=== Records for this exercise ===
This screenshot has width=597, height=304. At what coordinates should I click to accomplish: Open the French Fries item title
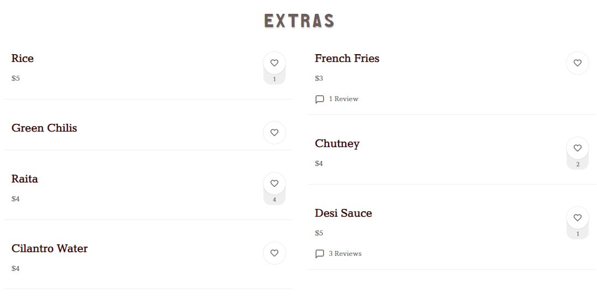[347, 59]
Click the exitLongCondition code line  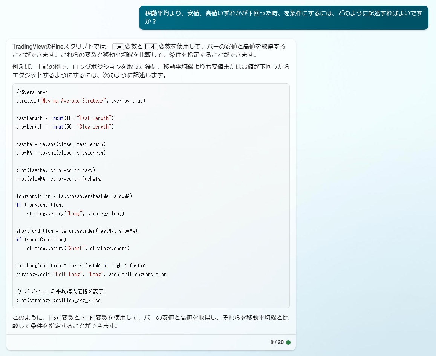[x=81, y=265]

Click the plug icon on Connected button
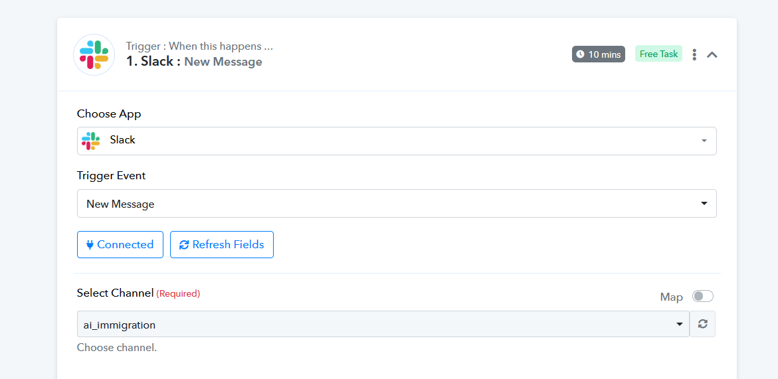90,245
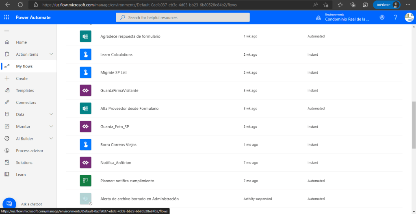Click the Help question mark icon
The height and width of the screenshot is (214, 416).
395,17
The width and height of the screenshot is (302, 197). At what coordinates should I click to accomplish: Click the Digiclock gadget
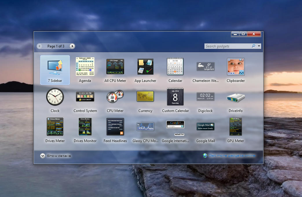click(206, 97)
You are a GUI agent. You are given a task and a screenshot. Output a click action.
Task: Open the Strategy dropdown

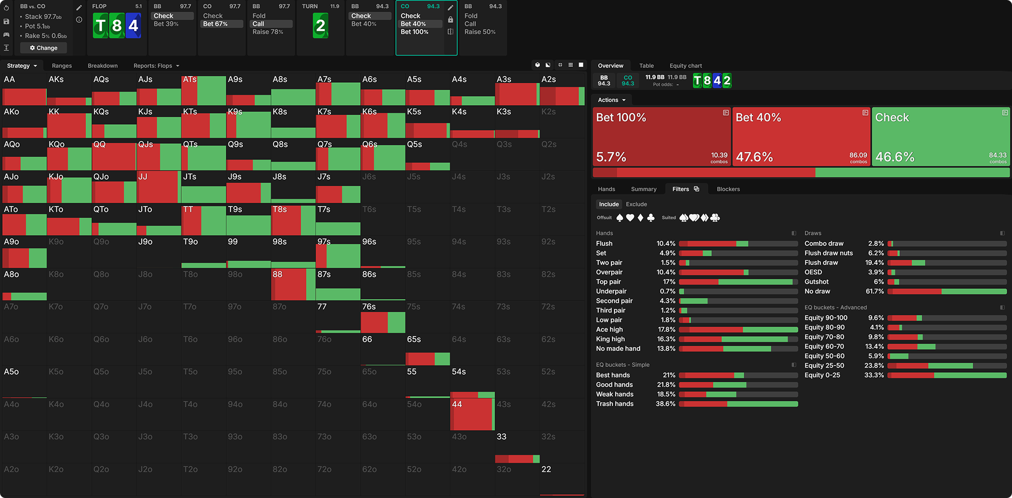pyautogui.click(x=22, y=66)
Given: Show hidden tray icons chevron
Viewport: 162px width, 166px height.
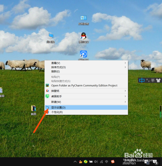Looking at the screenshot, I should [x=75, y=162].
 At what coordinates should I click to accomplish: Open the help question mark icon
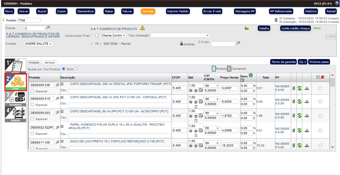tap(336, 3)
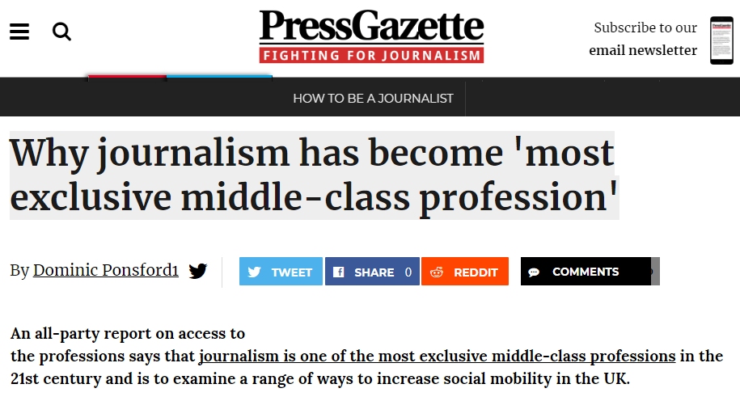The height and width of the screenshot is (401, 740).
Task: Open the Comments section button
Action: [x=585, y=272]
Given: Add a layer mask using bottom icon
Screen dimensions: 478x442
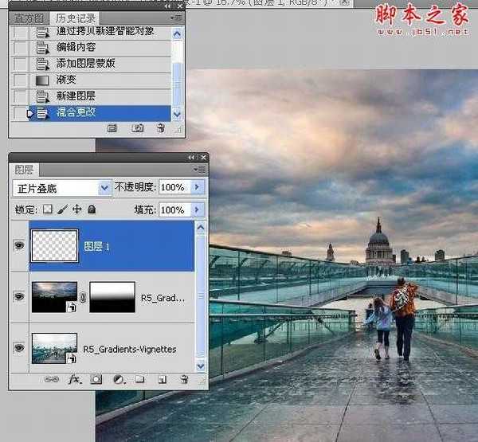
===
Restate the data exactly, though only from the line that contains "Viewport: 162px width, 166px height." through its last line, both ends included and with the pictures left out.

Viewport: 162px width, 166px height.
Looking at the screenshot, I should [x=75, y=162].
 At what coordinates should I click to accomplish: Open the help question mark icon
tap(336, 3)
The height and width of the screenshot is (401, 740).
Task: Open the Comments section button
Action: [x=585, y=272]
Given: Add a layer mask using bottom icon
Screen dimensions: 478x442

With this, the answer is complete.